I- Se o n. 1 do artigo 4 do ED84 revela o princípio geral da desoportunidade da punição perante a inércia da Administração, por amolecimento dos valores da prevenção e da repressão, o n. 2 do mesmo artigo expressa a presunção de intenção deliberada de não exercitar o procedimento no caso.
II- Os casos de suspensão da prescrição do n. 5 ainda da mesma norma, hão-de revelar uma inequívoca vontade de exercitar o procedimento disciplinar pela necessidade de melhor averiguação da situação, nomeadamente do enquadramento jurídico da falta, não podendo contemplar situações de encobrimento de pura inércia, ainda que encapotada pelo uso de expedientes legais, só que dilatórios e desnecessários.

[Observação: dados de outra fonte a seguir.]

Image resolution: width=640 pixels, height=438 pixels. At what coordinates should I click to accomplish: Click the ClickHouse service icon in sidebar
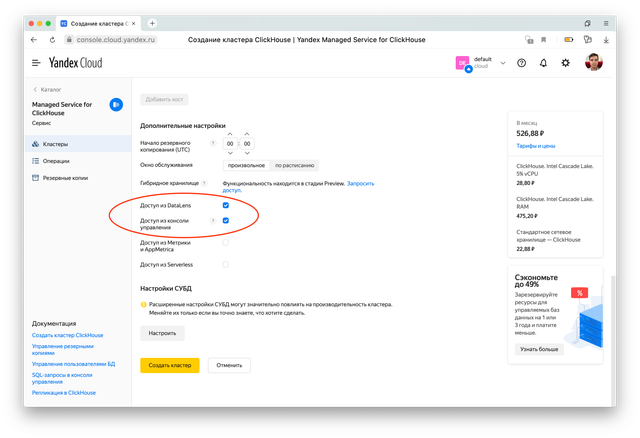point(116,104)
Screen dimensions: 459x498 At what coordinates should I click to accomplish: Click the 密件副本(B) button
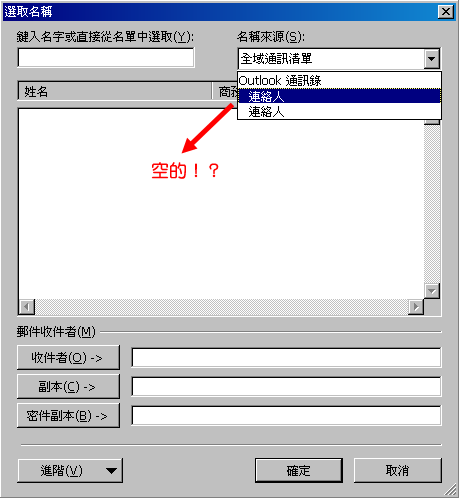click(x=68, y=416)
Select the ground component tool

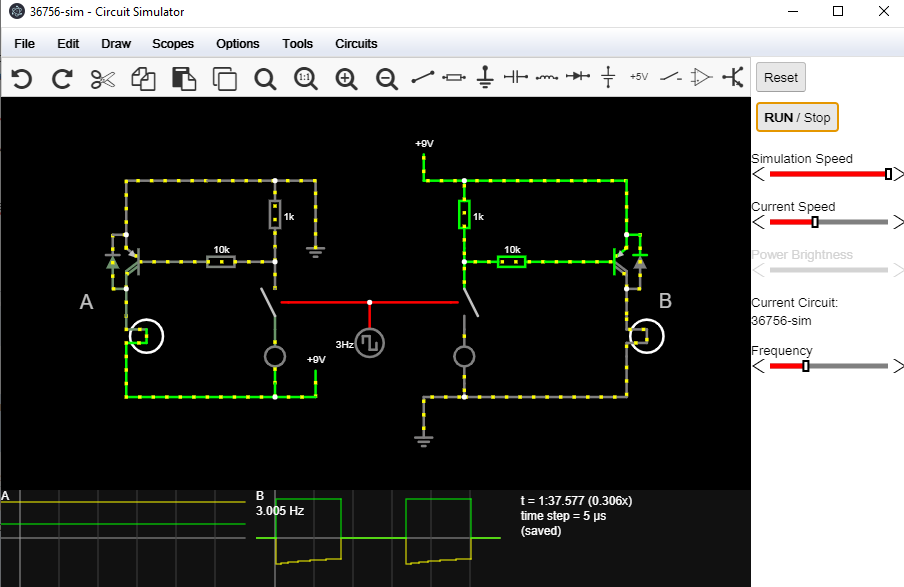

III- Não suspenderá o prazo prescricional a correr nos termos do n. 2 do artigo 4 do ED84 a instauração de processo de averiguações, ou outro, não necessário para apurar falta disciplinar ou lhe imputar a autoria, sendo ademais já conhecidas, no momento da instauração, as circunstâncias de tempo, lugar e modo, pela razão simples que, então, o titular tem ao seu alcance todos os elementos para logo instaurar processo disciplinar contra o visado, nos termos do artigo 50 daquele diploma.